In the film, A Doll's House, directed by Joseph Losey, the director cast Jane Fonda to play Nora. Jane really brings Nora to life. Nora is a woman who is conniving, yet reserved at the same time. Jane knows how to portray the character in such a way so that the audience really believes Jane is Nora. Nora is living in a doll's house where she has to cater to her husband's every need. However, she is a woman who wants to be free; she does not want to live in the doll's house anymore. One can see the determination Nora wants in order for Torvald, Nora's husband, to know the secret, and how she wants to leave and not be Torvald's doll. One is able to see this through Jane's acting. Jane becomes Nora.
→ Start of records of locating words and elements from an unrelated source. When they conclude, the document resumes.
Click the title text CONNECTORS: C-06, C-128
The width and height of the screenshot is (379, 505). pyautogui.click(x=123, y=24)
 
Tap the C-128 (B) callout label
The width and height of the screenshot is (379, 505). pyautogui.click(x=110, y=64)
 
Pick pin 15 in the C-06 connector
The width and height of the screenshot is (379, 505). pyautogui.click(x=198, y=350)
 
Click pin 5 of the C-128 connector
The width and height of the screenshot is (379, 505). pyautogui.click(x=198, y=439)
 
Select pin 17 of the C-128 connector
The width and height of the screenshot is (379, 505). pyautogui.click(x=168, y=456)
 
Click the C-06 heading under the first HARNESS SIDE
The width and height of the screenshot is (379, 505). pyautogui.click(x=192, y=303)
Another actor who was able to fit in his character's shoes is Marlon Brando in the 1951 film, A Streetcar Named Desire, directed by Elia Kazan and based on Tennessee Williams' 1947 play. In this film, Marlon Brando plays Stanley Kowlaski, who is married to Stella (Kim Hunter). Stanley Kowlaski is a person who is angered easily and has violent tendencies. Marlon Brando portrays this character very well, because Marlon has tendencies similar to Stanley's. Another amazing actor in this film was Blanche, Stella's schizophrenic sister, who comes to stay with them until she receives help. Blanche DuBois does not know she is schizophrenic; however, she does somewhat know she is not right in the head. Vivien Leigh plays Blanche and is able to allow the audience to feel the how Blanche must feel at times: confused, scared, and lonely. One is able to understand what is going on at the end where a mirror is broken and Blanche faints. It is then when people come to take her to get help.
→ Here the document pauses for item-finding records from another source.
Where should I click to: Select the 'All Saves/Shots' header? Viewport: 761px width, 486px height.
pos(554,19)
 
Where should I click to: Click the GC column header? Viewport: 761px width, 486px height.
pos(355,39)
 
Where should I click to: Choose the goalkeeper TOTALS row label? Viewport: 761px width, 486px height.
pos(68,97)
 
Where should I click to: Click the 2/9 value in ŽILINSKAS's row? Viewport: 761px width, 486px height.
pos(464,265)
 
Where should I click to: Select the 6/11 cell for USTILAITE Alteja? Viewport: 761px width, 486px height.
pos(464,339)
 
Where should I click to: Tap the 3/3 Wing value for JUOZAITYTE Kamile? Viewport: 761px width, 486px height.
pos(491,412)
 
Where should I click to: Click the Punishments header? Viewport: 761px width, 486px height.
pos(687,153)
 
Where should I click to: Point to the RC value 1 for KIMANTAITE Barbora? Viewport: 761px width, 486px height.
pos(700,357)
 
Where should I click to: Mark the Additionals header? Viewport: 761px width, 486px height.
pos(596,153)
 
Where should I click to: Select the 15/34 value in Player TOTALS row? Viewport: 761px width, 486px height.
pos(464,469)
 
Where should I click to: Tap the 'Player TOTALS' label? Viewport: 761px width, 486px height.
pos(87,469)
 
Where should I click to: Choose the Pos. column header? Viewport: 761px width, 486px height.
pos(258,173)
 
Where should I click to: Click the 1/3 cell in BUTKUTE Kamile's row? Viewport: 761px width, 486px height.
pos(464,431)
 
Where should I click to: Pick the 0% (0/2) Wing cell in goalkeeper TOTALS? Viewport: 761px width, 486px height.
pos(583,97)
Although there were many actors who are able to play their characters, there are many characters that could not bring their character to life, due to poor casting by the director. One film in which the actor is not able to relate to the character is in the 1973 film, A Doll's House, directed by Patrick Garland, who cast Claire Bloom as Nora and Anthony Hopkins as Torvald. While Torvald is a strong character, Nora should have more of a dominant roll in the film. Anthony Hopkins has such a strong and domineering personality, which comes through in his acting. His acting ability would have made the film better if he had had an actress who was just as strong of a personality as he does. He is not able to allow Claire the limelight she needs in order to bring Nora to life. Nora, as a character, is suppose to be timid around Torvald, yet Claire takes this timid behavior to an extreme; it seems as though she is scared to death of Torvald, and she does not allow her audience to see the conniving and manipulation in which is suppose to take place.
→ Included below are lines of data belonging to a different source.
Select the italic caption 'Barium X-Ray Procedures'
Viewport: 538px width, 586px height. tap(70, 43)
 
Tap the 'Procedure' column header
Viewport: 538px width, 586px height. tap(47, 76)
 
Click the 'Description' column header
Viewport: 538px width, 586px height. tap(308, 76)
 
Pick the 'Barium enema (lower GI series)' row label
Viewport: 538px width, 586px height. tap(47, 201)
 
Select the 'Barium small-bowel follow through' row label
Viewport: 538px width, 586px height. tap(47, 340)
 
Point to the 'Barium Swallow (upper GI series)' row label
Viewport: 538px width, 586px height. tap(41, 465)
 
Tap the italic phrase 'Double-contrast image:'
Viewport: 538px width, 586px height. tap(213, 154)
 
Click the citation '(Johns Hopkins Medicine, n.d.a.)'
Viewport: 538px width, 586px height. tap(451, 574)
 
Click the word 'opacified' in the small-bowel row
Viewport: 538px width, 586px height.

As one can see, acting has a major effect on a film. Directors need to make sure actors are going to do their part in understand every aspect of a character. Actors need to understand how the character thinks, speaks, and lives. Directors should not cast a person to play a part if they do not feel the actor will bring his/her character to life. It is important for actors to become their characters in order for the vision of the director to be accurate.